I made this into an exercise when I was servicing a K7400 monitor a couple months back. these are all the solder points that I clean up on this generation of Wells-Gardner monitors because as you can see in the pictures the factory solder looks pretty janky. if you’re new to servicing monitors my very basic bit of knowledge to share is that any area where you plug and unplug stuff will introduce stress on those header pin solder joints and the factory solder will eventually break. you’ll observe in these pictures that the surface of the solder in some of them looks like concrete, or in other instances it will be gold (“carmelized” as Chad Entringer of Arcadecup calls it) and in either instance it’s a sign of high heat. as the solder diminishes more with regular operation it will create an exponential failure scenario where it will get worse as resistance increases, resulting in more heat!

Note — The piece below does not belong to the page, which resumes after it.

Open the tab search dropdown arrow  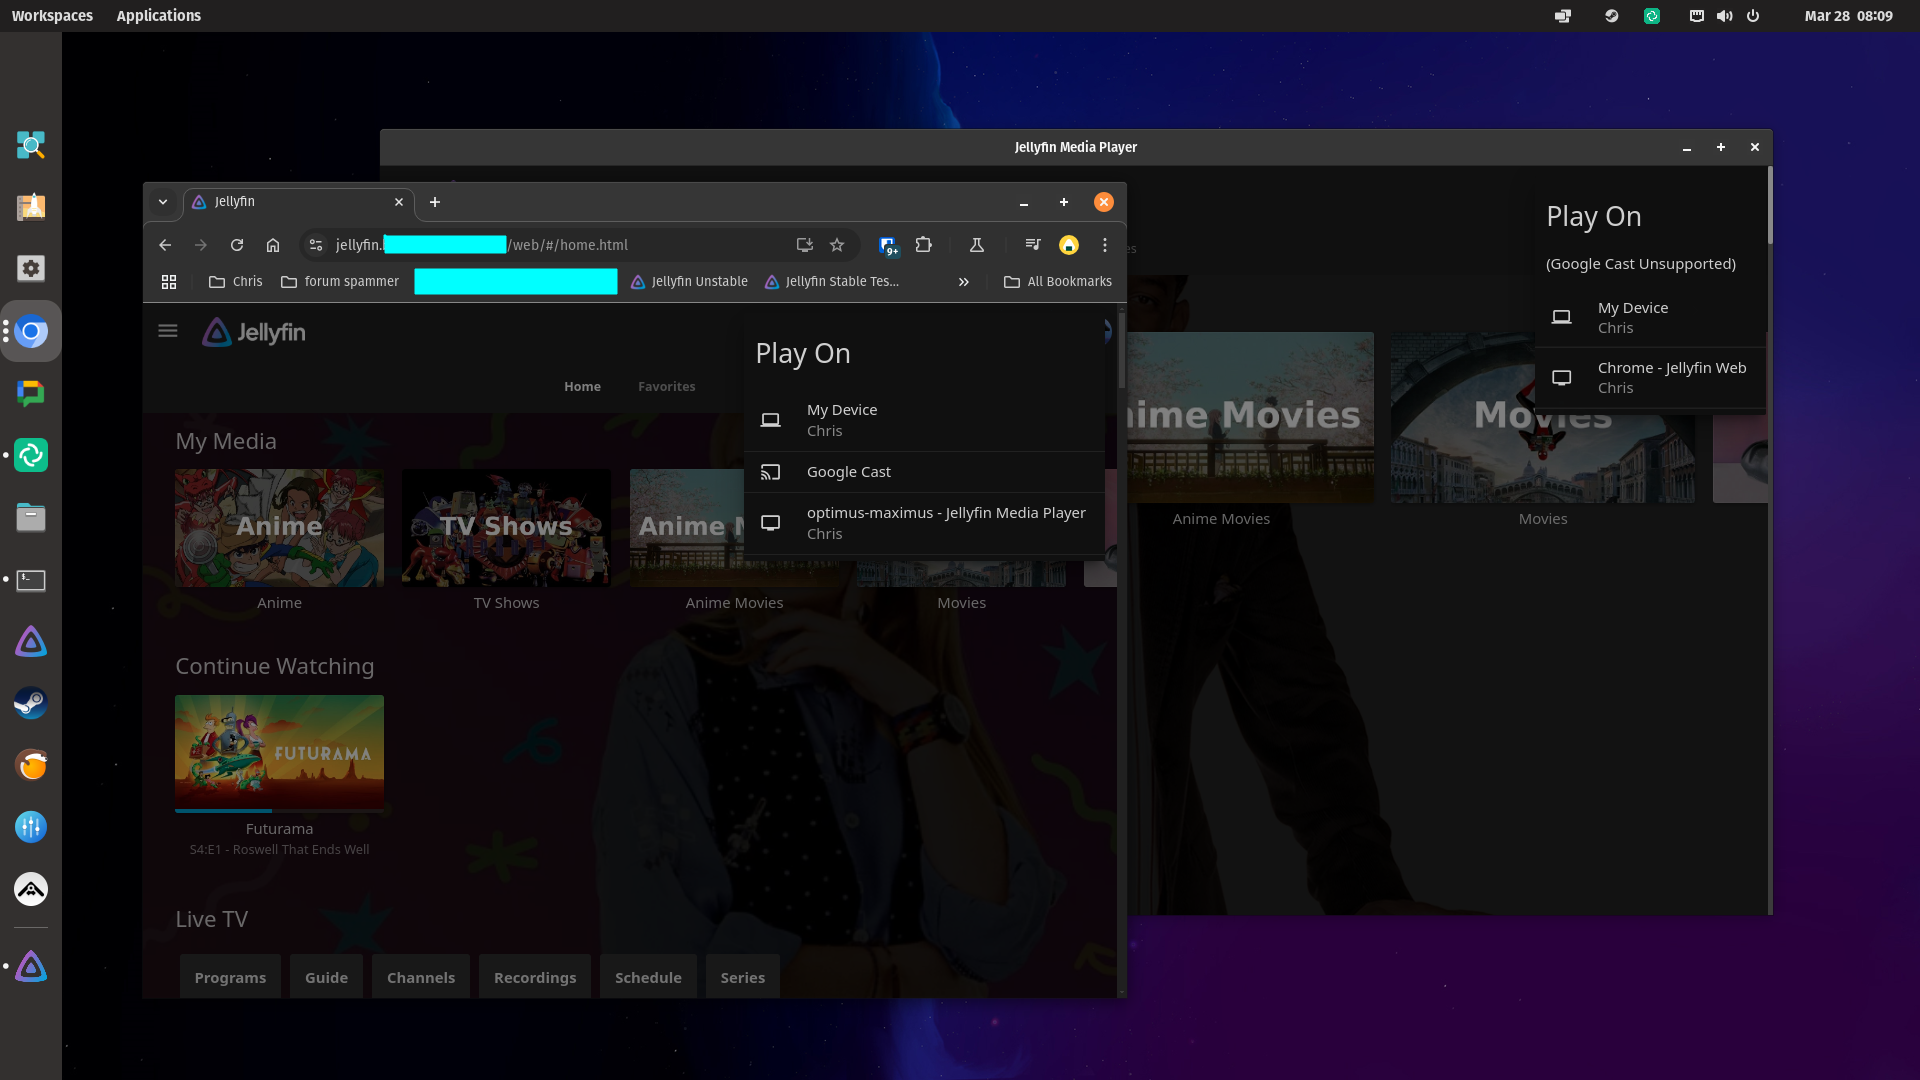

flyback pins: so worth noting, I always desolder flybacks off deflection boards (or “chassis”, as we routinely refer to them as) because a) it makes handling the board a lot easier b) you don’t risk banging the flyback on the table surface and physically break it and c) the solder is often poor and needs to be redone anyway. if you work on a lot of K7000s you’ll find those get really tore up, and they were the influence behind why I have done this the last 8 years or so. the Suzo-Happ cap kits I used to use actually instructed resoldering the “high voltage unit”, so that was the inspiration.
the yoke headers: a lot of current circulates through these so it’s pretty customary the solder here will diminish. this is something you should do on all monitor models, and it’s baffling to me how many monitors I’ve had to fix that were professionally serviced previously where this was avoided. if either of these has some halo-ed pins (meaning the pins have a chunk of solder broken off from the rest of the joint) you’ll get either horizontal or vertical collapse. though in fairness to these models, I suppose I’ve never seen that happen before. (yet?) I apply solder in a circular motion around the pins to flow it through fully. exercise caution when melting solder here as it’s entirely normal for the pins to back out of the board, and take your time between the two pins, don’t melt them both one after the other or the whole header strip will fall out. if you have a loose yoke handy, plug it in before doing this.
the yellow transformer and its diodes: from the words of the great Randy Fromm, there’s a whole circuit on monitors that turns 120V AC into DC (that’s the bridge rectifier, 4 diodes) but then it gets to this transformer and its outputs are AC again. if ever you wondered why these monitors with their 3 pin power plugs don’t require isolation transformers, it’s because this yellow transformer is the isolation transformer. if you were to poke and prod one of these with an oscilloscope however, you will need a traditional isolation transformer (as the power supply and deflection sections are not meant to be crossed… for yours and its safety). as you could surmise, this section takes a fair amount of abuse, especially on the older U5000 and U2000 models. I add solder to all these points and remove it with preferably a tool like the Hakko FR-301, and then go over all the components with Dremel wire brush. you’ll get significantly better results with flowing the solder through correctly this way.
signal header pins: here it is, the area that most commonly will have solder break. it makes sense, with all the monitor swaps that were conducted back in the coin drop days where it was imperative that the highest earning games always be running… and well, the signal plugs have to get connected and disconnected with these swaps. I have better examples of the halo-ing of signal header pins, but to be consistent I stuck with the same deflection board for all these examples. you can see some of the cracks beginning to form. here you only really need to add more solder cause this is a low current area, but the pins are relatively close together and you run the risk of bridging. it’s a good opportunity to practice de-bridging!
in closing, if you have a U5000 or U2000 chassis I encourage popping by my Monitors -> U5000 page and consult the NFL Blitz HOT service bulletin for a list of problem parts to inspect. these have a lot of resistors that go out of tolerance, like R100, R104, R728, or R760 for examples. if you follow my instructions on this page along with installing a cap kit your monitor should work pretty well for awhile then.